(Stored items)
::::::::::
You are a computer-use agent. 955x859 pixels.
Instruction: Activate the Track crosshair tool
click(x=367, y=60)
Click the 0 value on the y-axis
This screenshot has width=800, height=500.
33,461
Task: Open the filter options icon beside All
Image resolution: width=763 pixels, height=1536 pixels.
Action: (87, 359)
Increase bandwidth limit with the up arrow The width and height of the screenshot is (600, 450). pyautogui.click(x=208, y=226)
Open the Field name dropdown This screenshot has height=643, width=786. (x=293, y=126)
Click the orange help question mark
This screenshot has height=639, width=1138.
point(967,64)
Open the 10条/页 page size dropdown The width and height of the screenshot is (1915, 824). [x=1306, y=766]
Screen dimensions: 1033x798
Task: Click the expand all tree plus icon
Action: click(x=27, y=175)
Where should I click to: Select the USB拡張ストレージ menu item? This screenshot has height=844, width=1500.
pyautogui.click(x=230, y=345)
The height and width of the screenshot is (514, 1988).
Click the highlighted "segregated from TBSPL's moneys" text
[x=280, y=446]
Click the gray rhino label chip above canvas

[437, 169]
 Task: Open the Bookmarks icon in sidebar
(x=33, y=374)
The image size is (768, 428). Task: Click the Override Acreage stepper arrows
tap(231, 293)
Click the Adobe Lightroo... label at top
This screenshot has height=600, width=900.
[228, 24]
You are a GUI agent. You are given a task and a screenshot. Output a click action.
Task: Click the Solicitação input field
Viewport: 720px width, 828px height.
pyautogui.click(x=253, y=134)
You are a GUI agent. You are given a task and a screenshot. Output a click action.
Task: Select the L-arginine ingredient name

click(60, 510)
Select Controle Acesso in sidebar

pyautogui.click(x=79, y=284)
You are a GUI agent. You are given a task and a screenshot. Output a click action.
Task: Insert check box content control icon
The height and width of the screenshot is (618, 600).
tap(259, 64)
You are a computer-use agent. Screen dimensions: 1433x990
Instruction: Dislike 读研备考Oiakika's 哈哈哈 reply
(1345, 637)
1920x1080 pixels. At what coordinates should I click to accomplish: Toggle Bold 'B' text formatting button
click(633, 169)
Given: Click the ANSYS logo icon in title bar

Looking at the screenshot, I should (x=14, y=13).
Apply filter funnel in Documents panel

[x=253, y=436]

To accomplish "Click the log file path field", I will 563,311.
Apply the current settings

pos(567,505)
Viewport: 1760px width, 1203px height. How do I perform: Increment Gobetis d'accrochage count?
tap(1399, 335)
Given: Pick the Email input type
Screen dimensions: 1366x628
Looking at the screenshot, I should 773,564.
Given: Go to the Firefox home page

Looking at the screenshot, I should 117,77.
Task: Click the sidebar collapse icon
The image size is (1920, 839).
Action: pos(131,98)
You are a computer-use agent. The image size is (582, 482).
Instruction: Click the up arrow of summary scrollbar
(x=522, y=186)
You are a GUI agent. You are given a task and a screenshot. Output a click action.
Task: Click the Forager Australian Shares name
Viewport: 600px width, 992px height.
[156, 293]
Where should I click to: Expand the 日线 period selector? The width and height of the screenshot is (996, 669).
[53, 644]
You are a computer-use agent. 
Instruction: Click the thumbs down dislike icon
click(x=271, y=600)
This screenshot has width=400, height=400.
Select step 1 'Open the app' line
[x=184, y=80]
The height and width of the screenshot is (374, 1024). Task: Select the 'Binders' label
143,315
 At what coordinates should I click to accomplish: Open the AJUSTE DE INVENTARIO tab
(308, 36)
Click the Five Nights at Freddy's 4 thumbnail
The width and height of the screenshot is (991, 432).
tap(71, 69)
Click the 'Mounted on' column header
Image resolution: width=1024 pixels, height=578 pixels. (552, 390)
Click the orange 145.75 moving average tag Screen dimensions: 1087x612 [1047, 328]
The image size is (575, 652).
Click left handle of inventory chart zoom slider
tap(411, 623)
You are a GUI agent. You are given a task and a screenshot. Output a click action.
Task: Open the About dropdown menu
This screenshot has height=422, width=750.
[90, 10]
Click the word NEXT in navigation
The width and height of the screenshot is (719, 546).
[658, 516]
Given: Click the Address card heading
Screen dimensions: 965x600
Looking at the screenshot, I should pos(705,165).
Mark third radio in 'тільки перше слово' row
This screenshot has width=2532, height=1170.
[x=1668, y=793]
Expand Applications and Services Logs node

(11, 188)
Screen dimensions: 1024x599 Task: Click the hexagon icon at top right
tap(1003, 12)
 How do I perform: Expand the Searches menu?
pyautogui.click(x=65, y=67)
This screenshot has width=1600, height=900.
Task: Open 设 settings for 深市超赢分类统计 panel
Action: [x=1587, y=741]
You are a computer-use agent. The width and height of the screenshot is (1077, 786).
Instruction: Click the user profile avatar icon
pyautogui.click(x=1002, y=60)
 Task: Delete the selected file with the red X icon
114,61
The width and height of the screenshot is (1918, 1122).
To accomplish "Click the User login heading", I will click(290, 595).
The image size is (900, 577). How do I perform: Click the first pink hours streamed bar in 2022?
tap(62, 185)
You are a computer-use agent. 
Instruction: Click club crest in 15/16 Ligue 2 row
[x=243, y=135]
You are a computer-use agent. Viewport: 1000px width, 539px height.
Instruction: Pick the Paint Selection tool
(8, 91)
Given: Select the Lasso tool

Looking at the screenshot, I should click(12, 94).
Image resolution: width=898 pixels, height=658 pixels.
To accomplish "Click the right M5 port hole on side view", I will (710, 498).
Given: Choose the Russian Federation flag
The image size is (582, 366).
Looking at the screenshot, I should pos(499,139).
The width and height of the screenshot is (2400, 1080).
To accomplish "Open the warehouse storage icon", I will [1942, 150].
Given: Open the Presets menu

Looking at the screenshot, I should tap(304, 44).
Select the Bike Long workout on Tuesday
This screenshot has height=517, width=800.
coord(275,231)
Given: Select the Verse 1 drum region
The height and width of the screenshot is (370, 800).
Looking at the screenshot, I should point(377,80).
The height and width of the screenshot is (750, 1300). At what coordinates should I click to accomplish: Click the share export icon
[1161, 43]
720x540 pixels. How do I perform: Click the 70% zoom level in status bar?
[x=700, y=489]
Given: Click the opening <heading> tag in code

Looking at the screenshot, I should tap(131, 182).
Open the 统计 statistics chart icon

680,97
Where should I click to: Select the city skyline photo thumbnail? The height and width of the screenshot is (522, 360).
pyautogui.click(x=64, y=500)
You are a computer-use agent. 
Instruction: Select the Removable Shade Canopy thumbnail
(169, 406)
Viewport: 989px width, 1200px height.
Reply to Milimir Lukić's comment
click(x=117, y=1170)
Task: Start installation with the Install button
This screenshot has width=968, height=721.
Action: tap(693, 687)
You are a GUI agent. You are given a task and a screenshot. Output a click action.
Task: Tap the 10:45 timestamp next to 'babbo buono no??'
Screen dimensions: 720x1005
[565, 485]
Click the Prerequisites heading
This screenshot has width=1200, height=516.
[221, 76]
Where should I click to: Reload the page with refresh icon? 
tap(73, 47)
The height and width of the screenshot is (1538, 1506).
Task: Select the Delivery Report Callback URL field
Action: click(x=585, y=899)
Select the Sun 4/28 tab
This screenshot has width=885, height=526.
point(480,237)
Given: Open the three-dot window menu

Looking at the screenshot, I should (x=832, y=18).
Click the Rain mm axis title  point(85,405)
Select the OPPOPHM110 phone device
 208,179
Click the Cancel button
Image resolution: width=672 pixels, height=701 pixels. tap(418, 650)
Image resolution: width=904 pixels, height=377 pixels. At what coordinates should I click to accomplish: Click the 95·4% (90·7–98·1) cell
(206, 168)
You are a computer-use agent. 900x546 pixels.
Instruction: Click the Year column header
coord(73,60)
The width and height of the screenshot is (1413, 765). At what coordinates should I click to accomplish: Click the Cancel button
::::::::::
* [What you should do] The required output is the entries from their opening line through the line holding "Task: Open the filter options icon beside All", repeated exactly, with both end lines kept.

* [Your solution]
You are a computer-use agent. 955x859 pixels.
Instruction: Activate the Track crosshair tool
click(x=367, y=60)
Click the 0 value on the y-axis
This screenshot has width=800, height=500.
33,461
Task: Open the filter options icon beside All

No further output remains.